ACTIVITY
Output the run of lines that opens with the first line of the material below and closes with the line containing "Image resolution: width=879", both included, and drop the pictures.

INFORMATION SHOWN
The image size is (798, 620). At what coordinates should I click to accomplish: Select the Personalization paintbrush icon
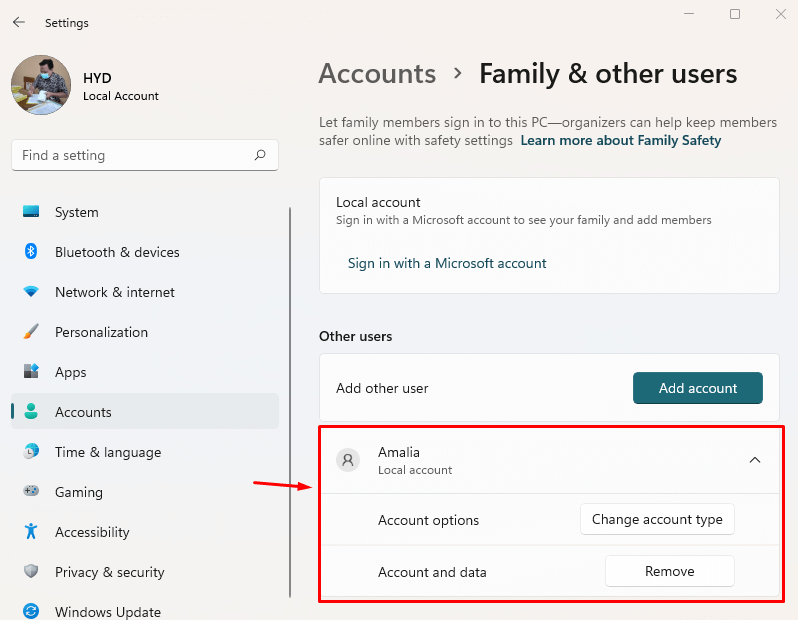(31, 332)
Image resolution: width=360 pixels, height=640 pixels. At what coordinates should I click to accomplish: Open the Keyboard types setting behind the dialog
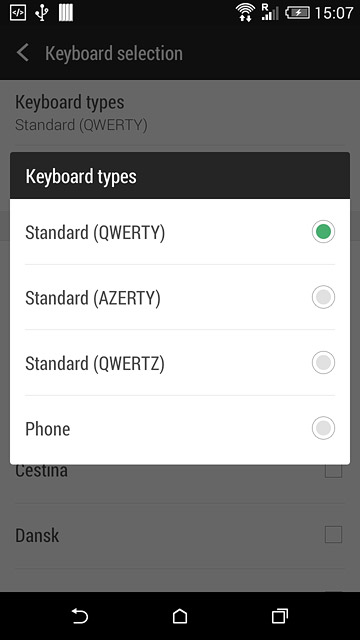(x=180, y=113)
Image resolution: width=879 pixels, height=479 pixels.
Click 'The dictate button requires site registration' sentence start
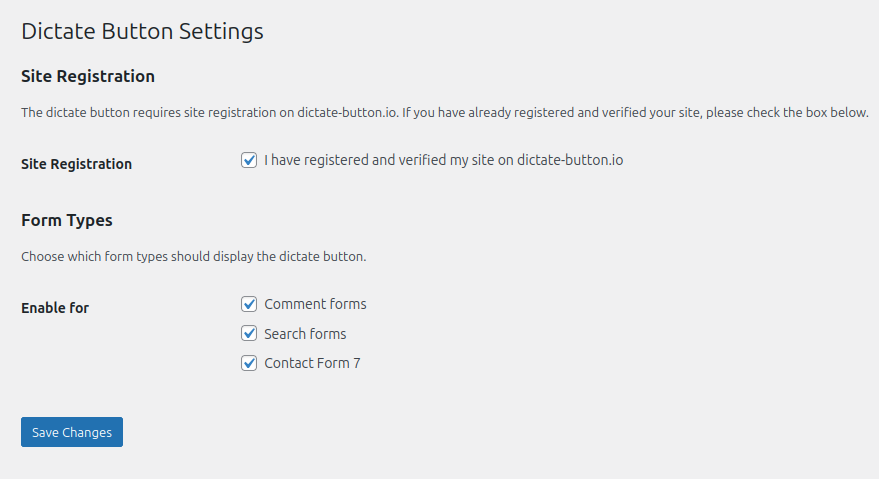click(x=149, y=112)
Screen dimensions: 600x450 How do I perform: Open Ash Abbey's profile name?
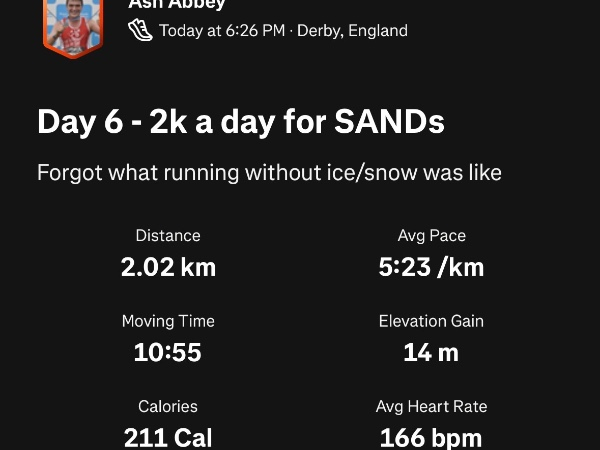point(178,4)
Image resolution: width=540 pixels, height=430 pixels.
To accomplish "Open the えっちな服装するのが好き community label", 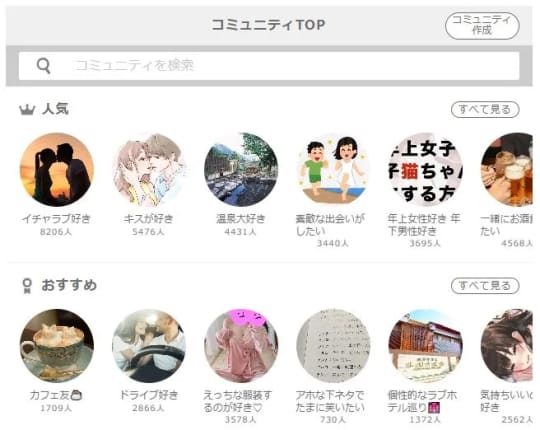I will [x=238, y=401].
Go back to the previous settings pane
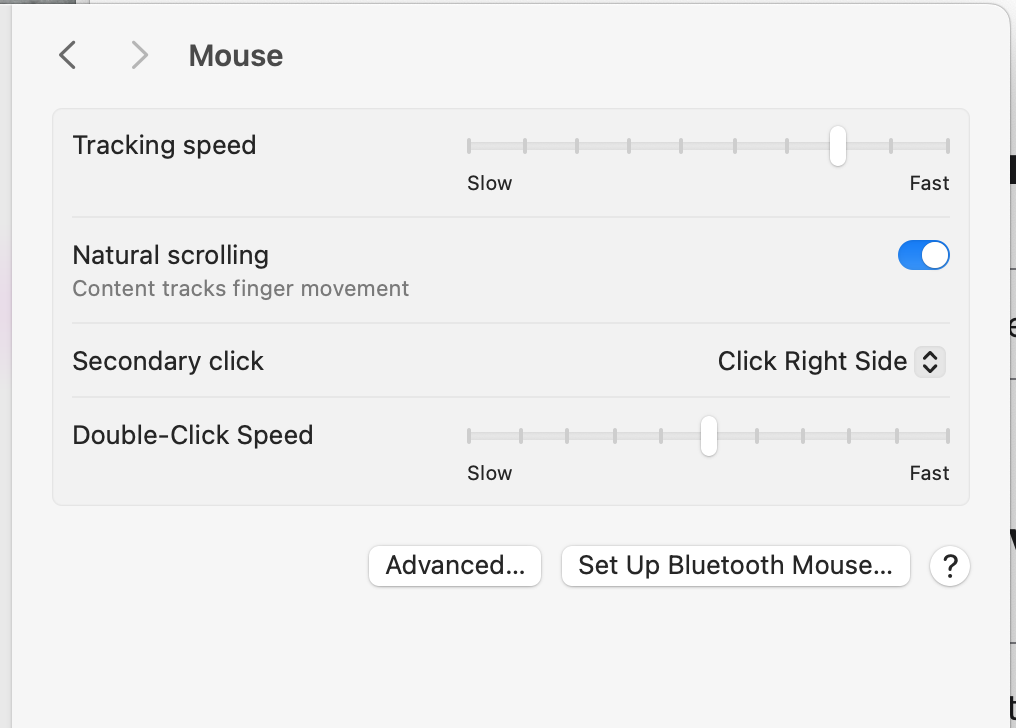 click(67, 55)
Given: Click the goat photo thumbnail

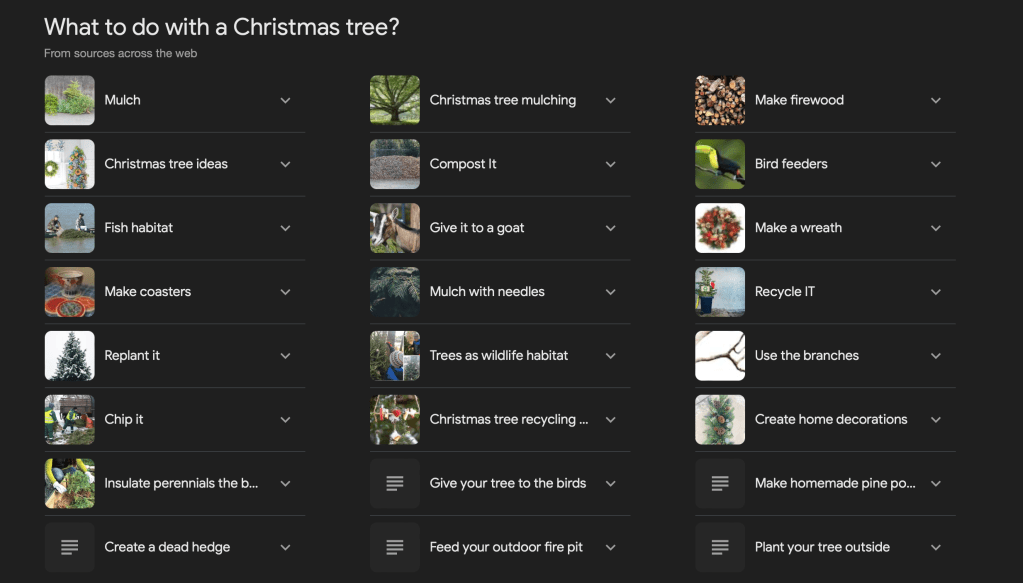Looking at the screenshot, I should click(395, 228).
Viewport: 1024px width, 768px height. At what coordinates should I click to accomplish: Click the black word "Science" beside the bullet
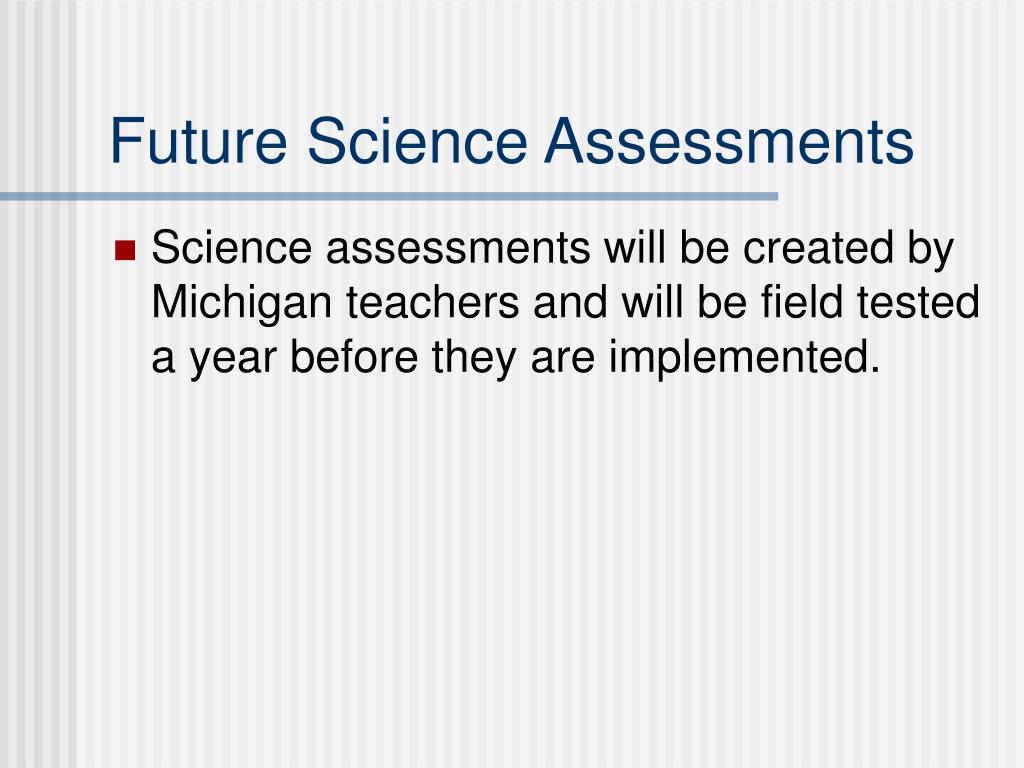[x=232, y=248]
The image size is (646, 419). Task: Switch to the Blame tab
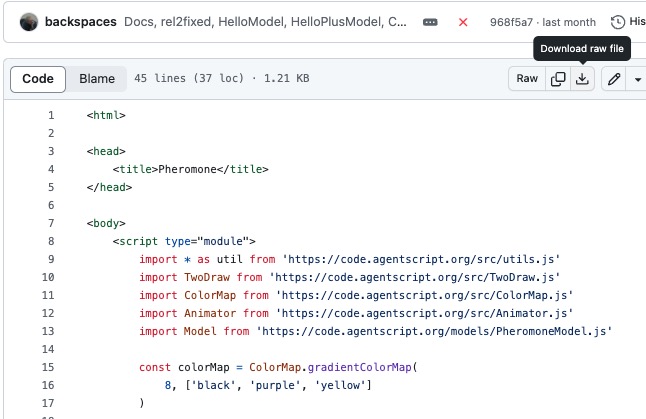point(97,79)
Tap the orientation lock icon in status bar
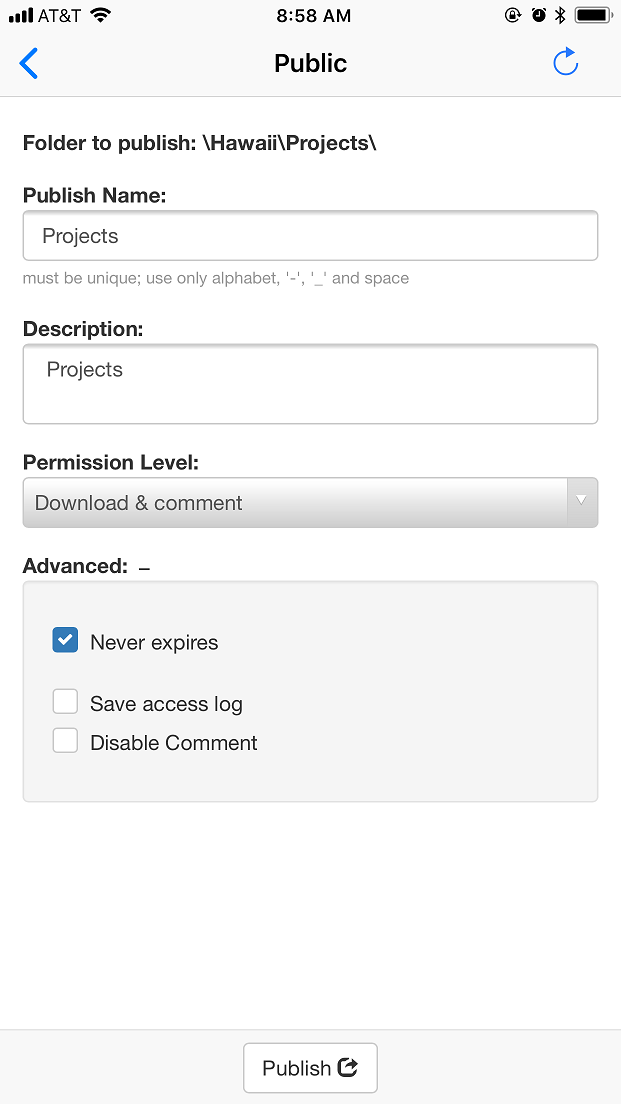This screenshot has width=621, height=1104. [x=511, y=15]
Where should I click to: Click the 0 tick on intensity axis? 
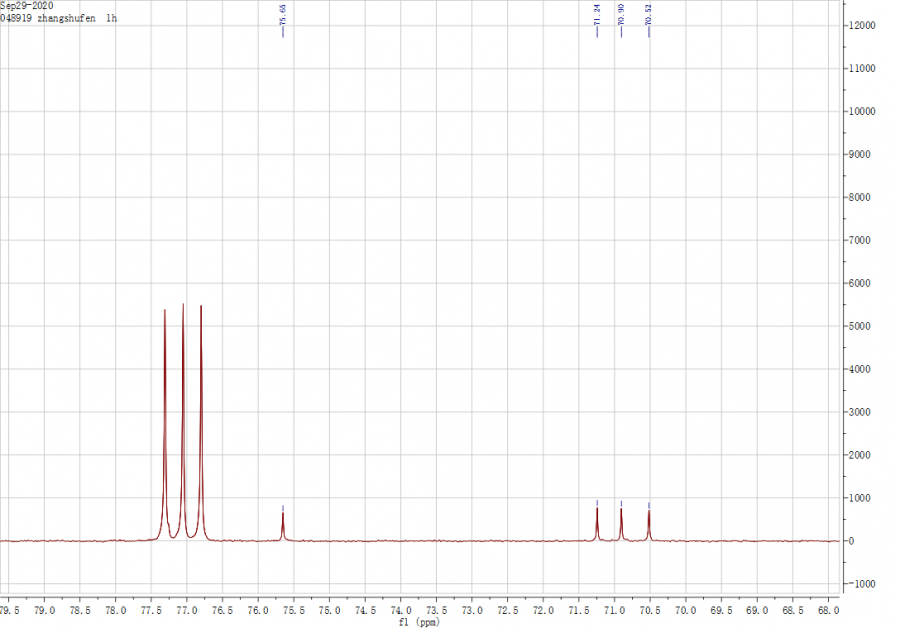855,541
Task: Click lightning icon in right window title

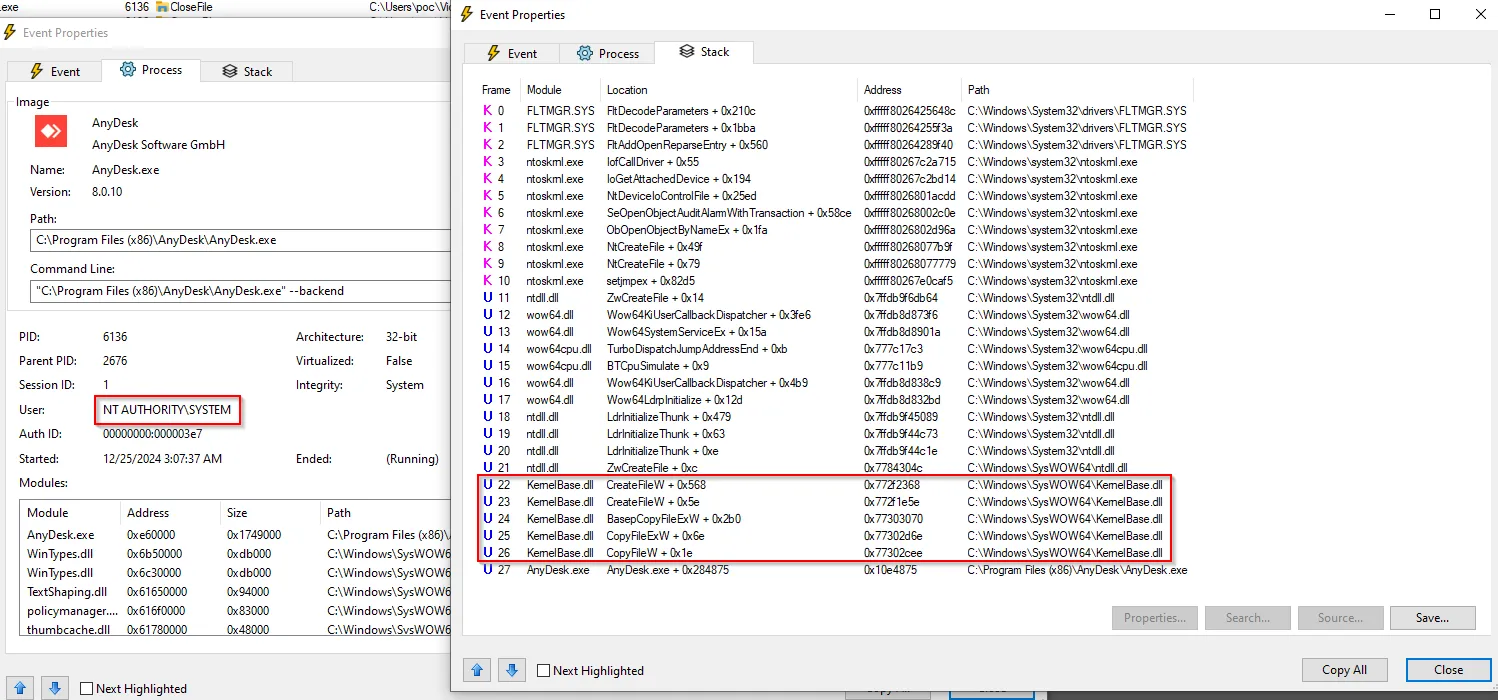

TASK OUTPUT
The image size is (798, 620). At what coordinates should I click to accomplish: Select the Personalization paintbrush icon
(31, 332)
Image resolution: width=360 pixels, height=640 pixels. At what coordinates should I click to accomplish: Open the Keyboard types setting behind the dialog
(x=180, y=113)
Image resolution: width=879 pixels, height=479 pixels.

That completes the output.